Sistem pemerintahan presidensial adalah salah satu model pemerintahan yang umum digunakan di banyak negara, di mana presiden berperan sebagai kepala negara sekaligus kepala pemerintahan. Meskipun memiliki kelebihan, seperti stabilitas dan efektifitas dalam pengambilan keputusan, sistem ini juga memiliki berbagai kekurangan yang dapat mempengaruhi tata kelola pemerintahan dan kesejahteraan rakyat. Artikel ini akan membahas berbagai kekurangan dari sistem pemerintahan presidensial secara detail.

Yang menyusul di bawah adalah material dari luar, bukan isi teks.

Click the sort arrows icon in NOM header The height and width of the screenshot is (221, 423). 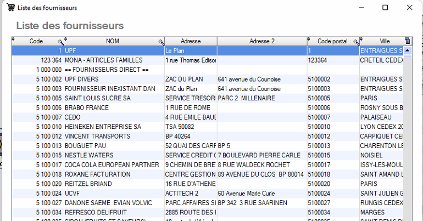coord(66,39)
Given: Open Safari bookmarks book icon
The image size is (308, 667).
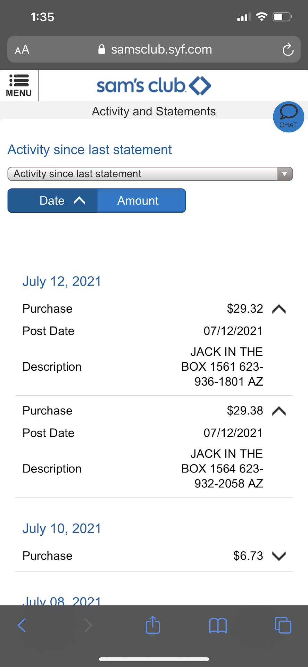Looking at the screenshot, I should [x=218, y=625].
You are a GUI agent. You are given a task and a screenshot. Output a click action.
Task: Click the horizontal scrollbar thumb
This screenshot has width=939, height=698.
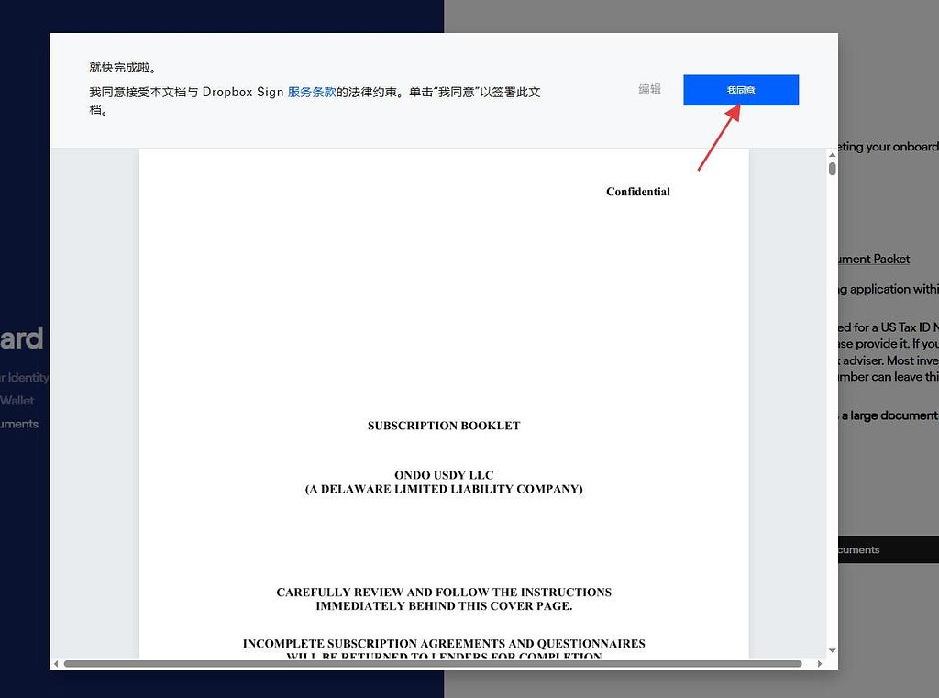(431, 663)

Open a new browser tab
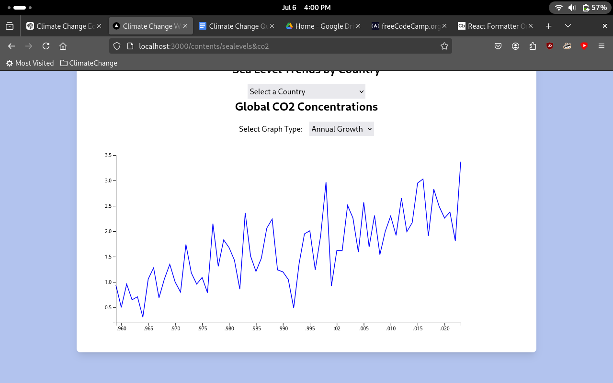(x=549, y=26)
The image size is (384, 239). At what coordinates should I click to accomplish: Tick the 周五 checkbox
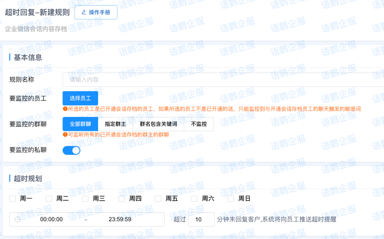point(158,198)
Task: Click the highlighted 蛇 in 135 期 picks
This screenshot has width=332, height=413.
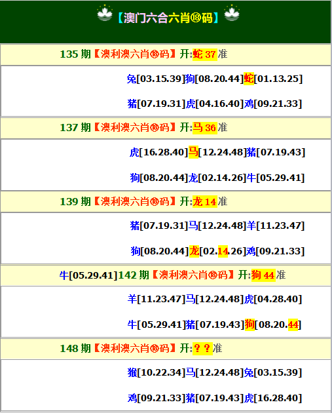Action: tap(249, 79)
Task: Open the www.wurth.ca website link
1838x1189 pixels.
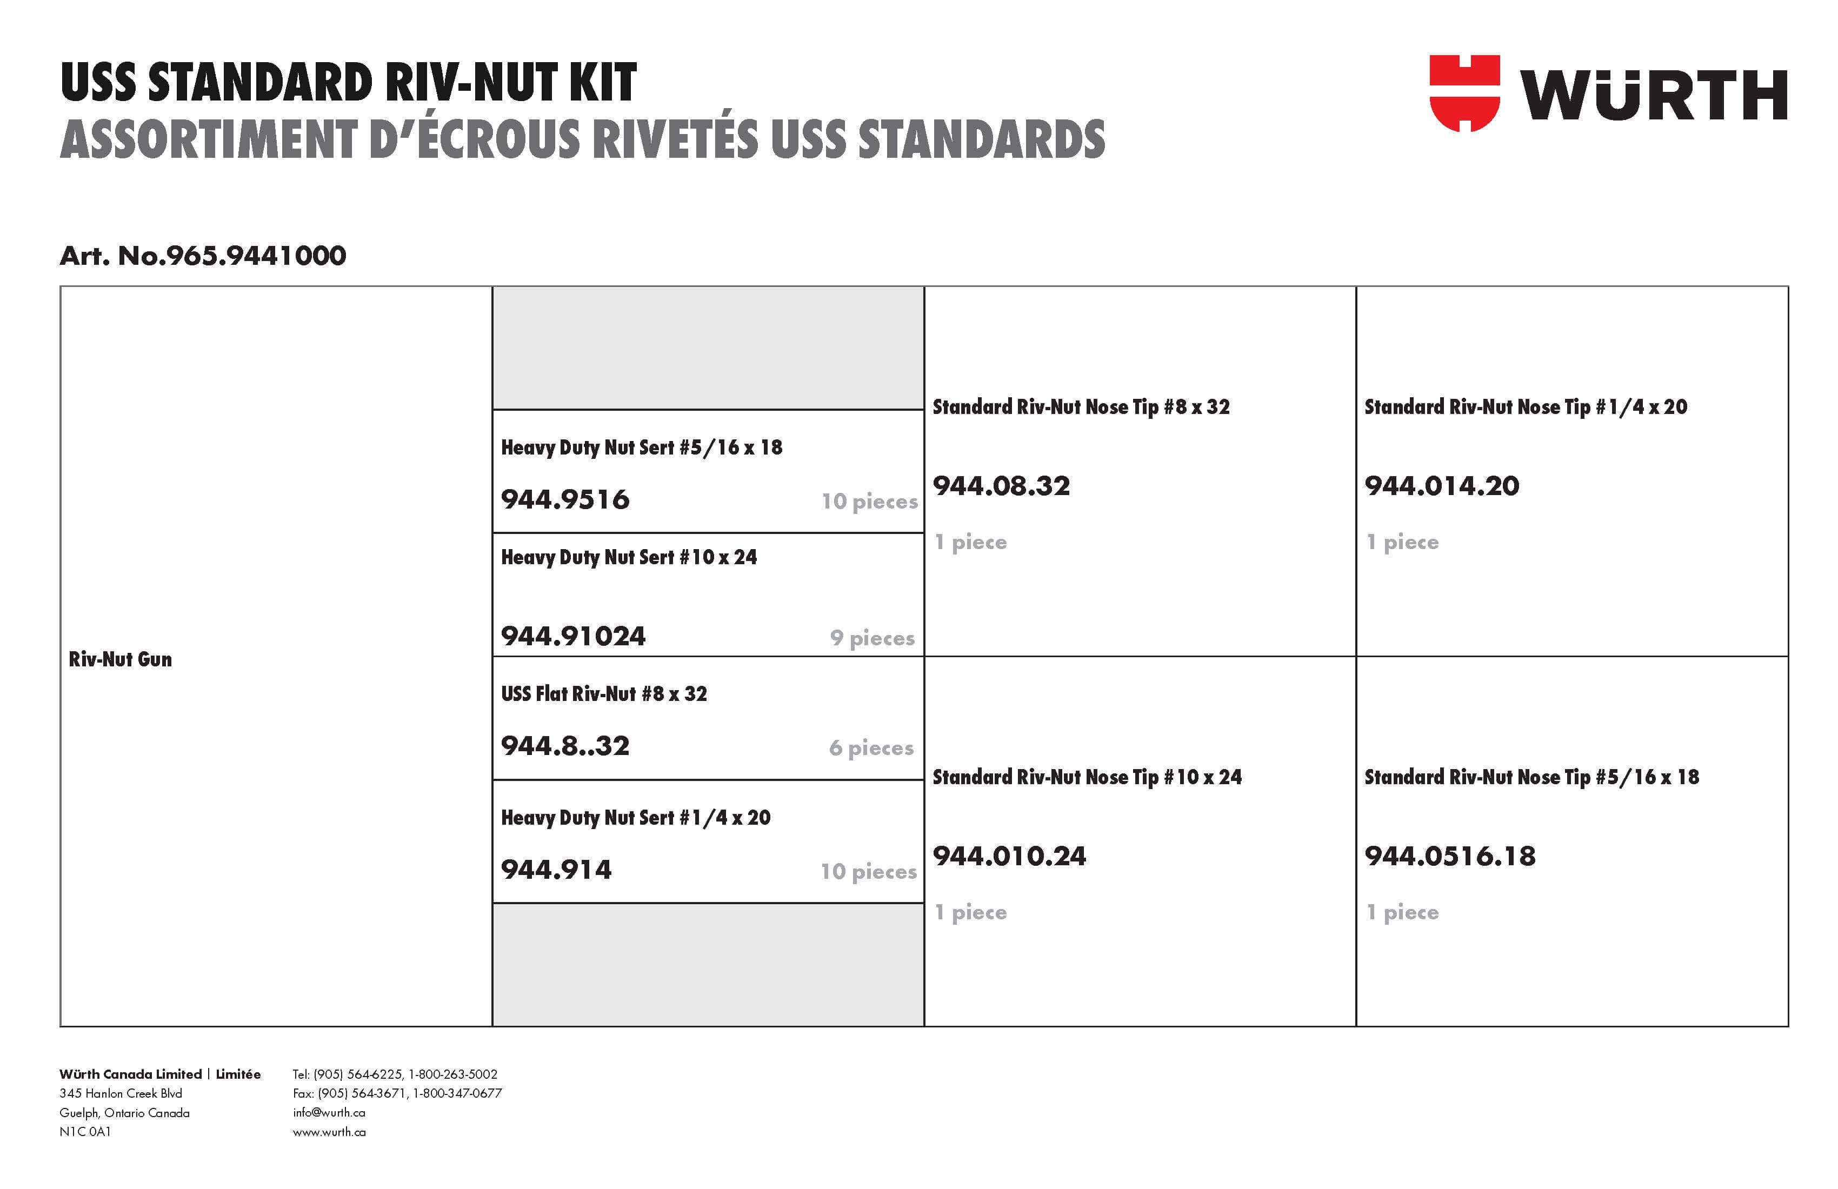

1. Konsentrasi Kekuasaan pada Satu Individu
Salah satu kekurangan utama dari sistem pemerintahan presidensial adalah konsentrasi kekuasaan pada satu individu, yaitu presiden. Dalam sistem ini, presiden memiliki kewenangan yang luas dalam pengambilan keputusan, termasuk dalam isu-isu kebijakan vital.
Mengacu pada pemaparan di berbagai literatur, seperti "Comparative Politics: A Global Introduction" oleh Michael G. Roskin, konsentrasi kekuasaan ini dapat mengakibatkan penyalahgunaan wewenang. Dalam banyak kasus, presiden yang memiliki kekuasaan besar dapat bertindak otoriter, mengekang demokrasi dan mengabaikan prinsip-prinsip hukum.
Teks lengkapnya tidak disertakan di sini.